Horizontal vs. vertical

The social contract in the commonwealth by institution (ch. 18) is horizontal: it is a covenant among the subjects and does not include the sovereign. The social contract in what Hobbes called the commonwealth by acquisition (ch. 20) is vertical: it is a covenant between the subjects and the sovereign.

This is in interesting because in chapter 18, he insisted that it was very important that the sovereign does not participate in the social contract.

because the right of bearing the person of them all, is given to him they make sovereign, by covenant only of one to another, and not of him to any of them; there can happen no breach of covenant on the part of the sovereign. (18.4)

I will leave it to you to think about whether this difference poses a problem for the commonwealth by acquisition or not.

How could a contract made under duress be valid?

One of the most extraordinary claims that Hobbes makes is that the covenant in the commonwealth by acquisition would be just as valid as the covenant made in the commonwealth by institution. That is hard to swallow because the covenant in the commonwealth by acquisition is made “when the vanquished, to avoid the present stroke of death, covenanteth … that so long as his life, and the liberty of his body is allowed him, the victor shall have the use thereof, at his pleasure” (20.10). Hobbes thinks the two contracts are essentially the same.

Most people find this hard to accept. There are two things to be said to explain Hobbes’s thinking.

First, he is not saying that this is the way the law works in a settled society. Contracts made under duress in normal settings are invalid. (That said, his explanation of how the law works in Leviathan 20.2 is weird.)

Second, the proposition that agreements made under duress are valid is one that most people actually do accept in at least some cases.

Think about surrender in war. When one side is losing and wants to concede, it promises to lay down its arms so long as the other side promises not to continue attacking it. Under almost anyone’s moral standards, an army that asks to surrender and then uses the opportunity to catch its enemy off guard would do something wrong. And the convention of offering and accepting terms of surrender is obviously useful. It gives an army an alternative to suicidally fighting to the death. But formally surrendering is just a promise made under the threat of death: the army only surrenders because it will get wiped out if the fighting continues.

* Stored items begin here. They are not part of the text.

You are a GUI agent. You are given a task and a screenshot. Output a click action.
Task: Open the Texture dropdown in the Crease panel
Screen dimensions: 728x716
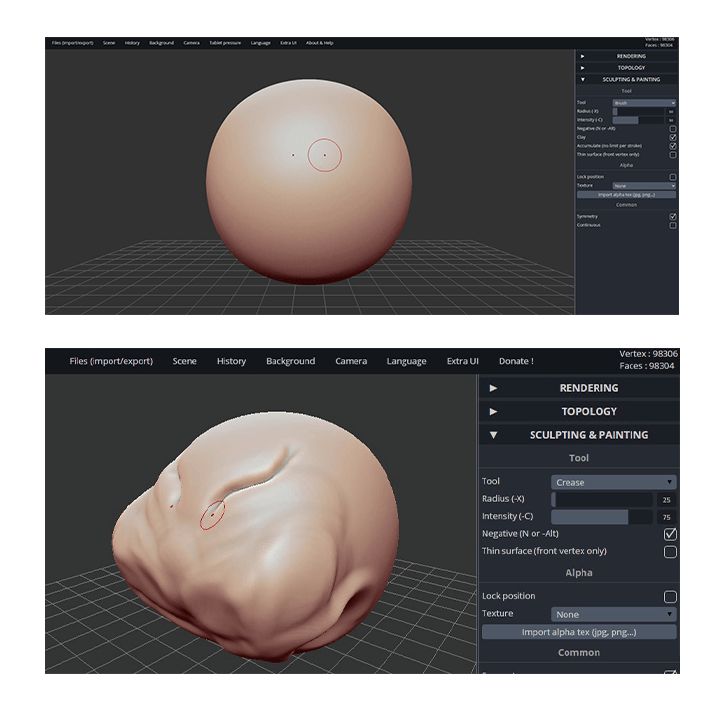click(x=613, y=614)
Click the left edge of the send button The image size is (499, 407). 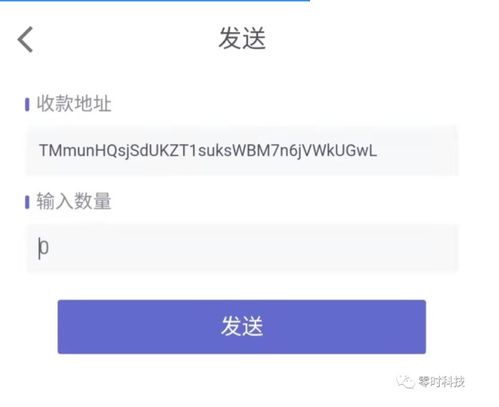click(x=62, y=327)
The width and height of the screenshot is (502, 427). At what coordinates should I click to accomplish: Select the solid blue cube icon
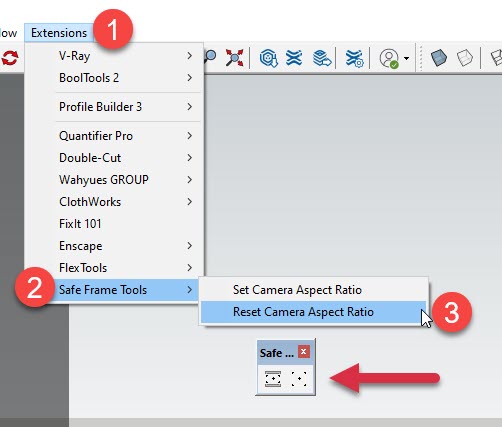438,58
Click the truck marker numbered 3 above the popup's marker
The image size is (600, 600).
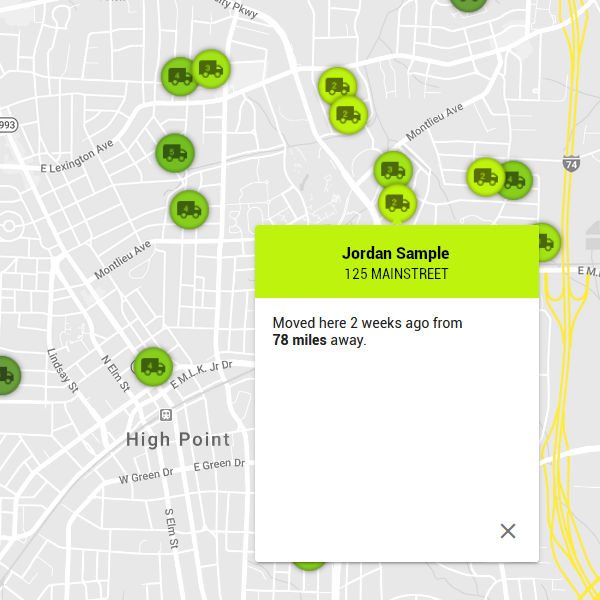pos(393,171)
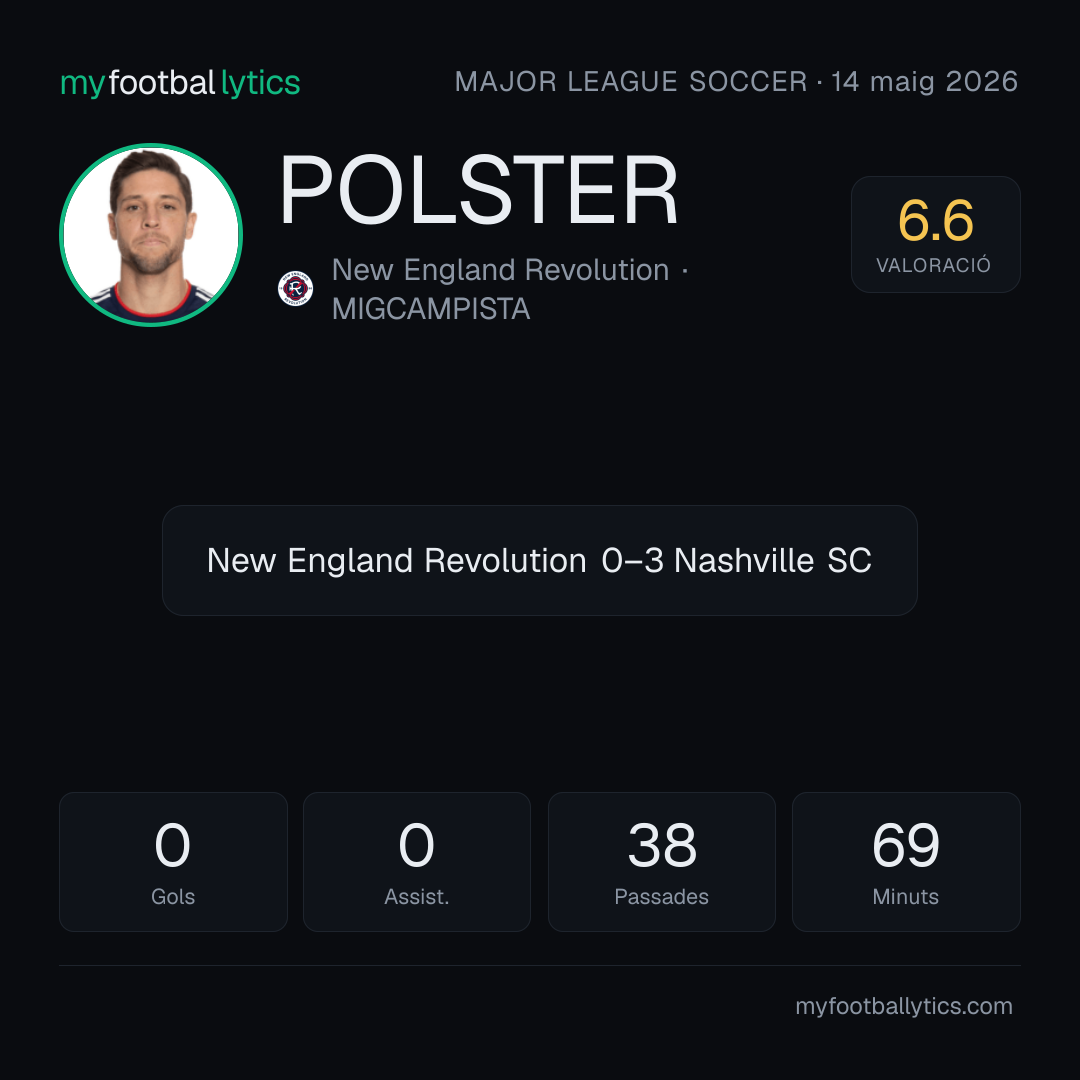This screenshot has height=1080, width=1080.
Task: Click the New England Revolution team name under Polster
Action: point(501,270)
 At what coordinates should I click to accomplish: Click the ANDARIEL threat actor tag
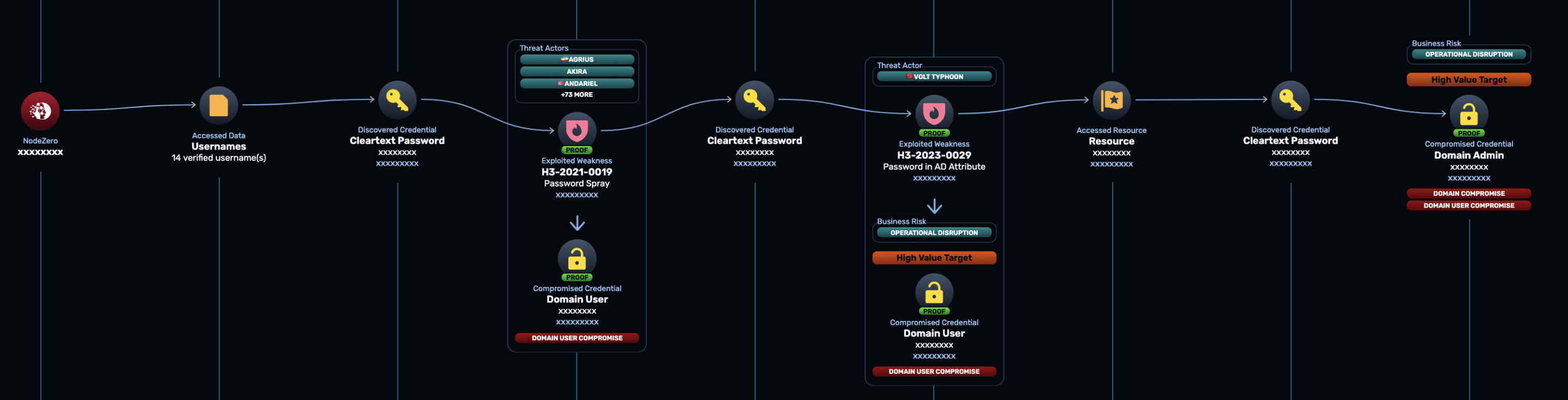577,83

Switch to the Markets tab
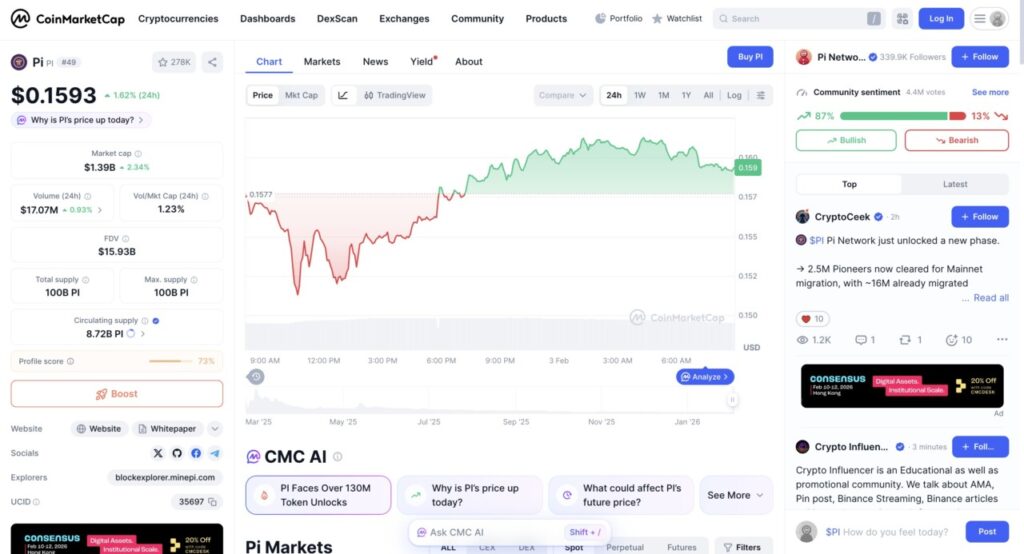(322, 62)
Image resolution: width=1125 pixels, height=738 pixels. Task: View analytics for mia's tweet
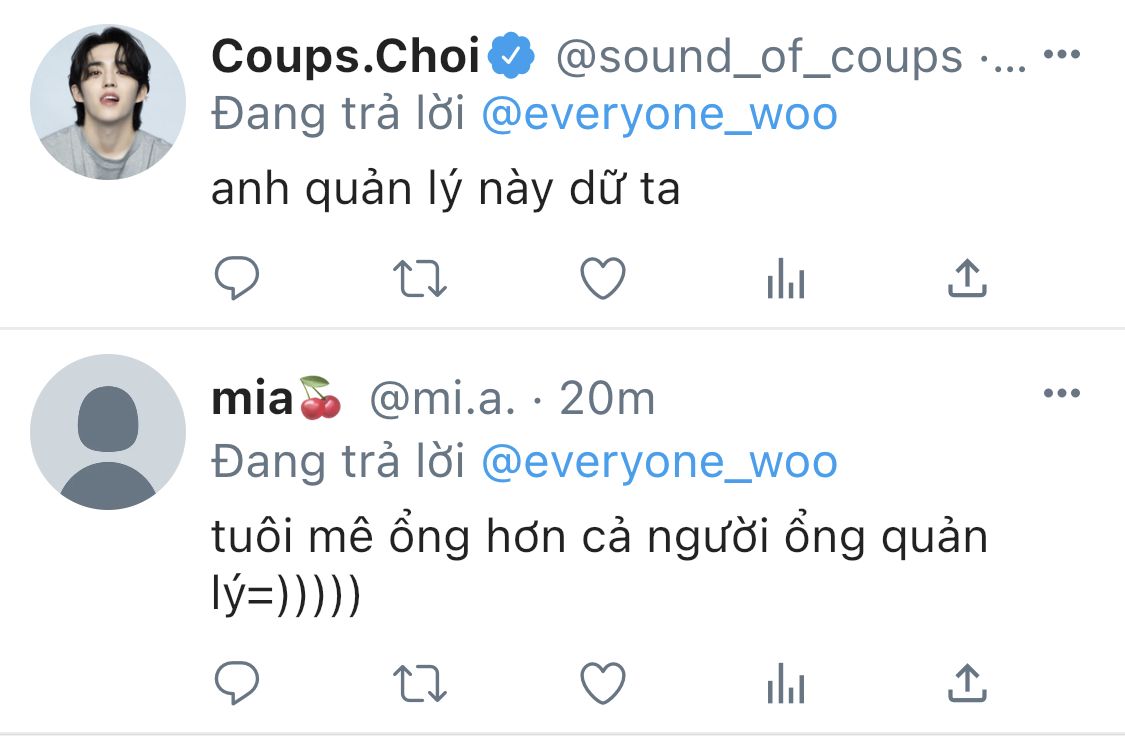pyautogui.click(x=786, y=683)
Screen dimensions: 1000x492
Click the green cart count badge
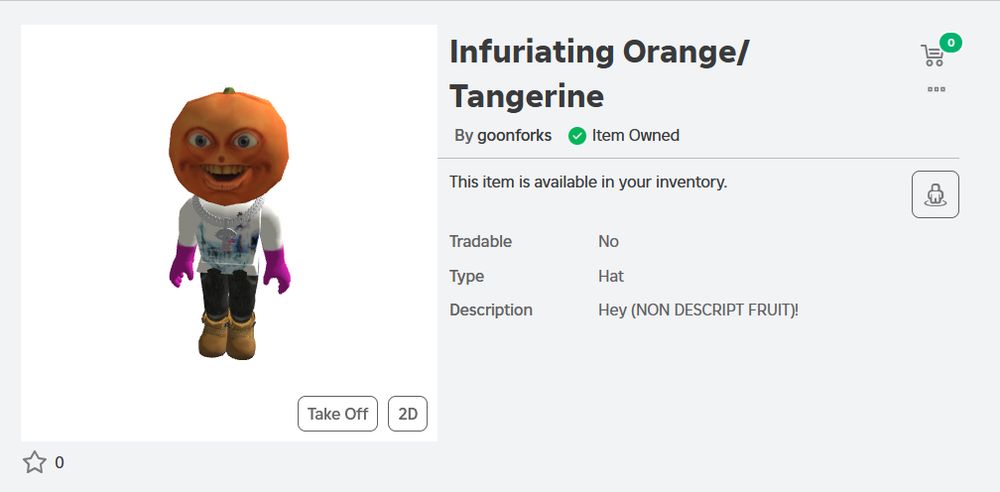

Hobbes was thinking about how people could end the war of the state of nature. His proposition is that they could do so by making a covenant to obey the victor. That is very close to an army surrendering. (There are differences: the army typically gets to go home to its own country while the subjects in the commonwealth by acquisition are stuck with the conqueror as their sovereign. We have to think about how much that amounts to.)

I think Hobbes treats duress too casually. But, at the same time, I think there is a good idea behind it and so I am reluctant to dismiss the commonwealth by acquisition on the grounds that it is the product of coercion.

Main Ideas

These are the things you should know or have an opinion about after today’s class.

  1. The components of the social contract: alienation and authorization.
  2. The differences between the two versions of the social contract.